[Problem details]
Please output exactly the lines from the one containing "Toggle 正交 ortho mode in status bar" through the last line of the records, both included.

======== Data provided

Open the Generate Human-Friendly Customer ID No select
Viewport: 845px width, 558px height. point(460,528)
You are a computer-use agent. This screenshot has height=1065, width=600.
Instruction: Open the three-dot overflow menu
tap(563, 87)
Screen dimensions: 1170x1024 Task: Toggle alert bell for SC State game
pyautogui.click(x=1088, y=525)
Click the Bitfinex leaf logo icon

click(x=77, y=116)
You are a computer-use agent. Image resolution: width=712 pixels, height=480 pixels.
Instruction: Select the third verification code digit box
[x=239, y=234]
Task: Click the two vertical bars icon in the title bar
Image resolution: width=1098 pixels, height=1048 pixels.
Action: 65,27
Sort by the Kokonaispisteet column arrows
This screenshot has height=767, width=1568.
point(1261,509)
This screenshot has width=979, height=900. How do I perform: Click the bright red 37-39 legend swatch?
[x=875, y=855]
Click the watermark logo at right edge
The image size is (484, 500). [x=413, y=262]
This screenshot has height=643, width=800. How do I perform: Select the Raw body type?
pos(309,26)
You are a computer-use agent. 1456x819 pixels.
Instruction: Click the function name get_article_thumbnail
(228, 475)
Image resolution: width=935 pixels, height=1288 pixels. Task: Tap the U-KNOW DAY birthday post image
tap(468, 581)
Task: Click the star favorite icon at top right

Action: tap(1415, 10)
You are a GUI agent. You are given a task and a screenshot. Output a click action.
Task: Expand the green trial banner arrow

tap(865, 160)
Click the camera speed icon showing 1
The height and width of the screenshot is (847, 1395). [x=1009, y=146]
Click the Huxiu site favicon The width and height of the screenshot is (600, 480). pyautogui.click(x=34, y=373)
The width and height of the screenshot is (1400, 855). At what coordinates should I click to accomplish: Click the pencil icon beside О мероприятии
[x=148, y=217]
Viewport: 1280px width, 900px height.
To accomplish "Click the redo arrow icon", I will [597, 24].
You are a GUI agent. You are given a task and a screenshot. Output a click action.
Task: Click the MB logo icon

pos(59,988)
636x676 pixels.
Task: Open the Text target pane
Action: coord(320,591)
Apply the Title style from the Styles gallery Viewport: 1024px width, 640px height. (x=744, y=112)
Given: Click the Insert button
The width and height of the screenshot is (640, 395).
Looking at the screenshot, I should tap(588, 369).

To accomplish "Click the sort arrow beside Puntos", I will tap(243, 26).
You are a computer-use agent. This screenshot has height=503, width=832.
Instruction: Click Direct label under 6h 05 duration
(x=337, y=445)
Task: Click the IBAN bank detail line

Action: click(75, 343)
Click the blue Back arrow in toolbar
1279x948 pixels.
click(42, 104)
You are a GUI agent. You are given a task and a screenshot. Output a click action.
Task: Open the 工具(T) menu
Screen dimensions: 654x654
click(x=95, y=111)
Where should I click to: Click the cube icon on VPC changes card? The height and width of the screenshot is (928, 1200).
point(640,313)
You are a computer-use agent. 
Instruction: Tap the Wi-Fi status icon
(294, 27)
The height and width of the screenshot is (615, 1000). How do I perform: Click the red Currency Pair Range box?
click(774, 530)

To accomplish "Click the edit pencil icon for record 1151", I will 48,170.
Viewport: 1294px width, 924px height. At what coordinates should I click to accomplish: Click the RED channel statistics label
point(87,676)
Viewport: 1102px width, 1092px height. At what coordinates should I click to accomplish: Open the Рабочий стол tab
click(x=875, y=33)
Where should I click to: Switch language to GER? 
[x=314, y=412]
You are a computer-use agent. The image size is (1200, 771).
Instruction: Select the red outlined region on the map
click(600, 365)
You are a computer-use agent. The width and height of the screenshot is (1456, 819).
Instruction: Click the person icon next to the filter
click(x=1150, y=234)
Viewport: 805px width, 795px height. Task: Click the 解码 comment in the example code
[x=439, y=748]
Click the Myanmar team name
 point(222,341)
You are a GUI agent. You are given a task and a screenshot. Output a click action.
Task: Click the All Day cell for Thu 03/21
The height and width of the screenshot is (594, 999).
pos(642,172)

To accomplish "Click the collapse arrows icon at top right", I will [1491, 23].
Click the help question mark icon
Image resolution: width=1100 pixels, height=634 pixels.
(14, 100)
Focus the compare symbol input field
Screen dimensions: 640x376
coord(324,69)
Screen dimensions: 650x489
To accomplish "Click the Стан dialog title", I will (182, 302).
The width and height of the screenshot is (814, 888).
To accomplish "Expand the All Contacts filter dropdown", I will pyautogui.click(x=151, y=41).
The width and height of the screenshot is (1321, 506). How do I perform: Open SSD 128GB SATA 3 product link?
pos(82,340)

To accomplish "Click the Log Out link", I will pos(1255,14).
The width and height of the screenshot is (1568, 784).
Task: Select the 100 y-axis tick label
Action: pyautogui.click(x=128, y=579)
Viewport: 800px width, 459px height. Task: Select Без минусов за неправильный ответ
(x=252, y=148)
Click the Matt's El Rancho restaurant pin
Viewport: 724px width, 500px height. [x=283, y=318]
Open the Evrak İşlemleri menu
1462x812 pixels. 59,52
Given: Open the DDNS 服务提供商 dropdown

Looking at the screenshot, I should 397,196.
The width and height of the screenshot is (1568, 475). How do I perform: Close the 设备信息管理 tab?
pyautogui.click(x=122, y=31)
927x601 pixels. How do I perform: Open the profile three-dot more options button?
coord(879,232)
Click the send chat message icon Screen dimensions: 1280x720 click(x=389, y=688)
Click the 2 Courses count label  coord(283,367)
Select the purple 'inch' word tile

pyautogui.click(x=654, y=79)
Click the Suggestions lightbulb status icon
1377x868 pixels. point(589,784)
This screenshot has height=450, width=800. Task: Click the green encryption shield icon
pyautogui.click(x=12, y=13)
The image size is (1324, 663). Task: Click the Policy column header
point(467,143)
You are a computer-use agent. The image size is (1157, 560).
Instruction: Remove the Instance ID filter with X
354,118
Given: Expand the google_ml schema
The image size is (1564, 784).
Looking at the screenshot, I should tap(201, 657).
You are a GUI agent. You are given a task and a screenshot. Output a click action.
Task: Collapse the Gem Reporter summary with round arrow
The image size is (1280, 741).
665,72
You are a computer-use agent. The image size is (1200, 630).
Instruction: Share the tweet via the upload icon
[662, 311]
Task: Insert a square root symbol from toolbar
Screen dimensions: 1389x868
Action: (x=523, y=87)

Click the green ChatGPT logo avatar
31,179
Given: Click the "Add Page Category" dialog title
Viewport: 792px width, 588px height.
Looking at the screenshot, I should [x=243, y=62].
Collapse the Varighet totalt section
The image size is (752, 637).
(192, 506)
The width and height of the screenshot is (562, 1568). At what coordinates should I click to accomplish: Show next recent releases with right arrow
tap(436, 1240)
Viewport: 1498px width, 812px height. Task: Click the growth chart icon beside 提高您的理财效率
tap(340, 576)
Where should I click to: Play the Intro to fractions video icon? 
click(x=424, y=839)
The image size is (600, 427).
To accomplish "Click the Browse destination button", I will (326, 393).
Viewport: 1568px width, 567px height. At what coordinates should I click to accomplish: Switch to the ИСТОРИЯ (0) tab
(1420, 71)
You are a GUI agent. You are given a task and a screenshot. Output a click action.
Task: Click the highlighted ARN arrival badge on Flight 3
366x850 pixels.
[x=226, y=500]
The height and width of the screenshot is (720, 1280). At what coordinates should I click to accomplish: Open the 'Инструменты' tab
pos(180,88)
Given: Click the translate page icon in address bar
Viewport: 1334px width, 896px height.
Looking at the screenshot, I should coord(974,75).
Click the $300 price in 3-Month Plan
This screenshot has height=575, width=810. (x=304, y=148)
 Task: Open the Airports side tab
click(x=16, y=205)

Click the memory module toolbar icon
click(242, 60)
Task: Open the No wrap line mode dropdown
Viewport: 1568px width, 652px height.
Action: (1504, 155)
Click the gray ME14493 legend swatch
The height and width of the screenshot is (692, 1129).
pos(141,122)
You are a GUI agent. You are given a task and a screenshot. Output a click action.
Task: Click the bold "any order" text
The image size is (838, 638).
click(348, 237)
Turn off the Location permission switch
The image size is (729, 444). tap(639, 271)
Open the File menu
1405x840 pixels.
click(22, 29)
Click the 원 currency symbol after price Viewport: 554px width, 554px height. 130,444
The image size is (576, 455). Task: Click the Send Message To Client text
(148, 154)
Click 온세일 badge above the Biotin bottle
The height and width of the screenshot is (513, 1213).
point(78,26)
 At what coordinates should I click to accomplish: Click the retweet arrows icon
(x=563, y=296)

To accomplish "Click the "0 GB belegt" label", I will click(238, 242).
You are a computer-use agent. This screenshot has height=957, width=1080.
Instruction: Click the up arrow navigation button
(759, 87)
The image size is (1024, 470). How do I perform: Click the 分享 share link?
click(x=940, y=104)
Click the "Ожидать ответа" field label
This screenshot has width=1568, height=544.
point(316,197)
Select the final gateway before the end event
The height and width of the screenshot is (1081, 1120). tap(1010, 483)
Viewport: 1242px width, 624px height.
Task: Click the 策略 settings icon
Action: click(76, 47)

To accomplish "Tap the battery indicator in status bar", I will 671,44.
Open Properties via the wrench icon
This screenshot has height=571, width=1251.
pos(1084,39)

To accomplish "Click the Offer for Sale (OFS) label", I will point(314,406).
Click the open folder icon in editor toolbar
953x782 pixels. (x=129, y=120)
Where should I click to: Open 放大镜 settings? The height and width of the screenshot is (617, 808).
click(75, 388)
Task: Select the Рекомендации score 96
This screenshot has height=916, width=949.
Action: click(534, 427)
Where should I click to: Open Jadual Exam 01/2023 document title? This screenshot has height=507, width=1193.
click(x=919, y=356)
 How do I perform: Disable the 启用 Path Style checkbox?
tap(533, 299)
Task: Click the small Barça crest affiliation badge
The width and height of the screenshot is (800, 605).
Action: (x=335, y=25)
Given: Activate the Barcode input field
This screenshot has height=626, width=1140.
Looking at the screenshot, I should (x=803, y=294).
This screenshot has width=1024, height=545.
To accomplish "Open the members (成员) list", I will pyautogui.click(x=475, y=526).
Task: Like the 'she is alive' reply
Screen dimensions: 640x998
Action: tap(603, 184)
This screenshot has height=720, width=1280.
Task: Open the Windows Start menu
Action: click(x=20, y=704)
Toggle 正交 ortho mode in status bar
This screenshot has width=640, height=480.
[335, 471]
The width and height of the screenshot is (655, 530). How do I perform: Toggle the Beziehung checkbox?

================

[Solution]
Toggle 正交 ortho mode in status bar
This screenshot has width=640, height=480.
[335, 471]
The width and height of the screenshot is (655, 530). How do I perform: Toggle the Beziehung checkbox?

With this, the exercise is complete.